WORK INSTRUCTION:
Only a number is required: how many lines of the material contain the string "with".

DATA FOR ANALYSIS:
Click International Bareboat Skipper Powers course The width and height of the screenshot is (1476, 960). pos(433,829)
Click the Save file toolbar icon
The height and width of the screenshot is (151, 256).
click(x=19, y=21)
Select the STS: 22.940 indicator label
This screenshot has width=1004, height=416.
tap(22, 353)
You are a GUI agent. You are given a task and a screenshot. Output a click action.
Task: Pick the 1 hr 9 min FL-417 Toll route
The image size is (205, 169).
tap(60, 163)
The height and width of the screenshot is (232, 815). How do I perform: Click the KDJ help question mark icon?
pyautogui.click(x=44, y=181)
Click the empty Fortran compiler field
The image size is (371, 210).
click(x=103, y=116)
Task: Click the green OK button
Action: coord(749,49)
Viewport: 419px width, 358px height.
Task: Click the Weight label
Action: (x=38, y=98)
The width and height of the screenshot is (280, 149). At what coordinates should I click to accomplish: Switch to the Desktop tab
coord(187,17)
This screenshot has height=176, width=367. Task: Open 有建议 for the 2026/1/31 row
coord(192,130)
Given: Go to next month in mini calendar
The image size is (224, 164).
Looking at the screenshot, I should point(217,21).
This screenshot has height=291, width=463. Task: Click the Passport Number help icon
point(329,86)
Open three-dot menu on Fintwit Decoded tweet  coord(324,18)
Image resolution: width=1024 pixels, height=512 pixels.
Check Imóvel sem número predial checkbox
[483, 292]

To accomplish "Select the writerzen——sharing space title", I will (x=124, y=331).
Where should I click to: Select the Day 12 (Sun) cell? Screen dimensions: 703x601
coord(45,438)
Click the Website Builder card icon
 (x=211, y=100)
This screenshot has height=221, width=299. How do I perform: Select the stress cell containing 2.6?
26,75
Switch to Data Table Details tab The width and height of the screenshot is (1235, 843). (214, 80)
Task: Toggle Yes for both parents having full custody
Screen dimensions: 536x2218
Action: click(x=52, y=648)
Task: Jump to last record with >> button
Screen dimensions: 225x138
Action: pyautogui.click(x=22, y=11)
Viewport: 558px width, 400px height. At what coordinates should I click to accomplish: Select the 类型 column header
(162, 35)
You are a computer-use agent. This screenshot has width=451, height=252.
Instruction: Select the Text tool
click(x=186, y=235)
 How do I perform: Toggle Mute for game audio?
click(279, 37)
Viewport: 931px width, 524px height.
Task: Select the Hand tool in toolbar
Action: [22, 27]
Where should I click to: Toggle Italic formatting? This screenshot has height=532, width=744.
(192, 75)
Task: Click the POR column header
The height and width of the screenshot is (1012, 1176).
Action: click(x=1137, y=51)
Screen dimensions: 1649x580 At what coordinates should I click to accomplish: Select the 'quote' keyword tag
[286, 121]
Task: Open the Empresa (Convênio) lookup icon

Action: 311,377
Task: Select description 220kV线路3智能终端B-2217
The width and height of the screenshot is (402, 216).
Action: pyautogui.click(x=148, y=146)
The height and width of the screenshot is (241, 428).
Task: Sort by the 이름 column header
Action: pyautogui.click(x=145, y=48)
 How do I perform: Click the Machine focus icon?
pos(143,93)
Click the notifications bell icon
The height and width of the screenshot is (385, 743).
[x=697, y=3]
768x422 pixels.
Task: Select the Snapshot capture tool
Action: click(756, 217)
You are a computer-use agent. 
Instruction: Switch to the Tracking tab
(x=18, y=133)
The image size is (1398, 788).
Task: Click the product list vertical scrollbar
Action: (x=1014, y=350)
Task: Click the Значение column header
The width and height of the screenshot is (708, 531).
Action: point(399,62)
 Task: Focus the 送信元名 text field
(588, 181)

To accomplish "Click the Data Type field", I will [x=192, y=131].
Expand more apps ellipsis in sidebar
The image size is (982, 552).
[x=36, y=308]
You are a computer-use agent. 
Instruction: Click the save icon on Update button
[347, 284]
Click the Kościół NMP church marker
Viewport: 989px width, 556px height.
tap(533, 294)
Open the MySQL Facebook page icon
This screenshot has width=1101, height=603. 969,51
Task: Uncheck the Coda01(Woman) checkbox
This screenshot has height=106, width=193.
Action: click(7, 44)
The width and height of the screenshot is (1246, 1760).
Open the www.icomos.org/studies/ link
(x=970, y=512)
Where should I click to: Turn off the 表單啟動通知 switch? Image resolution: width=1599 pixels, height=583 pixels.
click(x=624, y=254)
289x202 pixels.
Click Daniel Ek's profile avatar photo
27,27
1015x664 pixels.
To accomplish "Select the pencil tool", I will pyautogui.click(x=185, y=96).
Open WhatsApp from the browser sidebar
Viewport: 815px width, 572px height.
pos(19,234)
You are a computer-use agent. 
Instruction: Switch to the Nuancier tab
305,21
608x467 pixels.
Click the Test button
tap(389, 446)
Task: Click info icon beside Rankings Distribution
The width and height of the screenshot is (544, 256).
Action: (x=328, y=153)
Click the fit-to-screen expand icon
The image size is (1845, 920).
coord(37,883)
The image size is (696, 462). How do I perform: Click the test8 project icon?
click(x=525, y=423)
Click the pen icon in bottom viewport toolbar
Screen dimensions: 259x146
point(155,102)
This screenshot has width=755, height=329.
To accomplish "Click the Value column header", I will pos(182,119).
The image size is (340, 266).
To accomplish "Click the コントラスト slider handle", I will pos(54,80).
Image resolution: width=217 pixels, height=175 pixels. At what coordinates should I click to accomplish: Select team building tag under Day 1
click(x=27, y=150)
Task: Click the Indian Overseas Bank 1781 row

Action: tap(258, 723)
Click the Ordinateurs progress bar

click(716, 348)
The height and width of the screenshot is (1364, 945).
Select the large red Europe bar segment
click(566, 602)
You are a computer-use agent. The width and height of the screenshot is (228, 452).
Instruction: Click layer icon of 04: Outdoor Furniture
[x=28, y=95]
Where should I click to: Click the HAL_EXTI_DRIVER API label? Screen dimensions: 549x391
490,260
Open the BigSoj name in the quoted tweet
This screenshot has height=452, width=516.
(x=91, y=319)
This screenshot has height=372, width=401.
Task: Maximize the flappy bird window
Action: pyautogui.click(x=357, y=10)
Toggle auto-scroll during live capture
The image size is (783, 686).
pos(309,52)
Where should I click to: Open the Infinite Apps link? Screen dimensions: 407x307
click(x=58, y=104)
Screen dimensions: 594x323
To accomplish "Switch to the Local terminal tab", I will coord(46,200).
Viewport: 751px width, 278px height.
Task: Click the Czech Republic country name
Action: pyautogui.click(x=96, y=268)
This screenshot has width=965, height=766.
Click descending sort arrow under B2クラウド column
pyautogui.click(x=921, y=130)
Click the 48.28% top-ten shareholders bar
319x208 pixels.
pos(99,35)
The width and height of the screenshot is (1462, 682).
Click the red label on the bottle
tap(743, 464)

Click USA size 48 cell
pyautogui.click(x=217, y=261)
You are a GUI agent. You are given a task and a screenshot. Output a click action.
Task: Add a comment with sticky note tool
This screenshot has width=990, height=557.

RESPONSE:
2